I come from South Africa. I’m working for the Economic Justice Network, which is a network of church organizations in 11 countries. We are working on debt, development, aid, and trade. This year is going to be a special year for us because it’s seven years after the Jubilee [movement] was formed; for us it’s a Sabbath year whereby we want to renew our commitment to fighting for debt cancellation.
Debt is one of the biggest problems in southern Africa. There are some countries that are paying up to 50% of their budget just to service foreign debt. There are other countries that have received debt relief, and some have received 100% debt cancellation. But we still see that there are problems, and fundamental questions that we need to answer. And as churches, we need to bring in more values from the churches about the whole issue of debt.
Why are we fighting for debt cancellation? We are fighting for debt cancellation because we want to free that money so that it can be injected into the social welfare of the people. There are so many children dying of malaria; so many children who cannot access ARVs [antiretroviral AIDS medicines]. There are so many people who are HIV positive. Money, if it is freed from debt service, can be injected into health, education, agriculture, and other useful things.
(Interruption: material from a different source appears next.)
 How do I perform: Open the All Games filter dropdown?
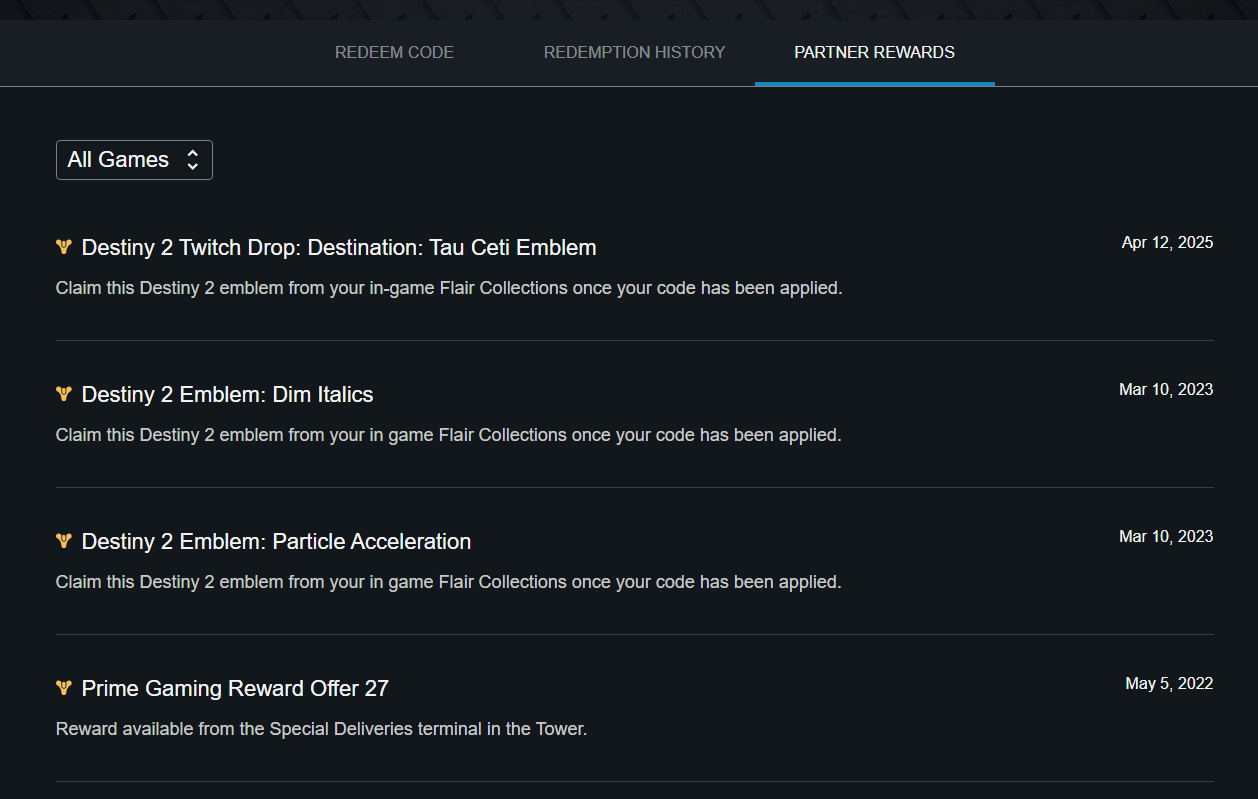(134, 160)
You want to give a free start to these highly indebted countries. Let them use that money to develop their own countries, to promote the welfare of their own people.
And therefore debt is, for us, a moral issue – we don’t want to see countries be enslaved perpetually. No, every seventh year, according to the Bible, the land is supposed to be given time to [lie] fallow. People are supposed to be given new life, the chance to begin again.
We are also trying to link the debt issue to trade. In trade we have policies that are not conducive for the well-being of people in Africa. At the same time they have got this huge foreign debt that they have to service. We see trade as a means – not as an end – so that money can be used for development.
On the other side, too, we are connecting debt, trade, and aid. If you look at the Millennium Development Goals for 2015, the need for reform is apparent — countries will not be able to achieve the MDGs because they are using money to service debt. On the other hand, they are not getting a good deal from trade. At the same time, aid they are getting has many conditionalities attached. So if you combine the three things, it’s a big problem for southern Africa; it compromises the region’s ability to make a leap forward. And that’s why we at the Economic Justice Network are fighting for fair trade, debt cancellation, and meaningful aid.
Francis Ng’ambi is an economist who is the Budget Monitoring Officer at the Economic Justice Network of the Fellowship of Christian Councils in Southern Africa. Sojourners spoke with him in March at Ecumenical Advocacy Days.